A machine’s capacity to analyze market data in a quantity and speed that no human trader could hope to match is undeniable.
However, that machine also has to deal with data characteristics that are constantly moving, autocorrelation – where today’s price depends heavily on yesterday’s price – and low signal to noise ratios, which require it to sift through large volumes of meaningless data to find a meaningful result.
The over-the-counter (OTC) nature of the FX market also means that data might only be applicable to specific brokers, says Kris Longmore, co-founder and head of quantitative research at Quantify Partners.
“Ideally, any forecasting algorithm would be robust to small differences in broker feeds, but still it is an issue,” he says. “Finally, the 24-hour nature of the market means that sampling time of market data will be a consideration.”
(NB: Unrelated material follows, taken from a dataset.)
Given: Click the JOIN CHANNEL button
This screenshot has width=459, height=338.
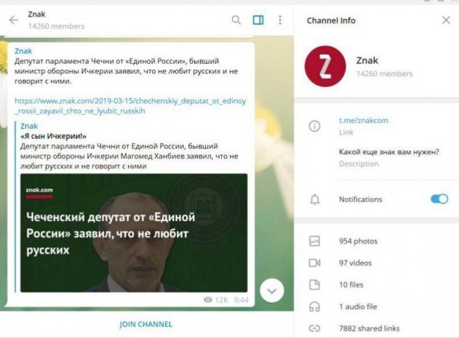Looking at the screenshot, I should 145,324.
Celent senior analyst Joséphine de Chazournes refers to problems around latency, saying: “FX markets are a high-frequency asset class and machine learning does not support that kind of speed yet.
“Strategies that work right now are long-short or event driven that learn overnight or at T+2 but never in real time, as putting a machine-learning algorithm within a data centre would be too costly.”
According to Peter Farley, senior strategist, capital markets, at Misys, firms will continue to invest in machine learning in the belief it will be inherently better than human trading. However, he reckons the fragmented nature of the FX market will discourage widespread adoption.
Machine learning will improve systematic models, but primarily as a more sophisticated dynamic error-correction methodology rather than a solution to the complex task of marrying long-term memory and experience with short-term weighting of new variables.
That is the view of Mark Farrington, managing director, portfolio manager and head of the macro currency group at Principal Global Investors, who suggests there are too many rotating long-term cycle analogues and dynamically changing short term variables to accurately assess, regress, apply weights and probabilities and then commit risk capital with conviction.
“Tactically positioning large portfolios quarter by quarter, delivering a stable annual absolute return for investors in alternatives, does not look to be the domain of machines,” he says.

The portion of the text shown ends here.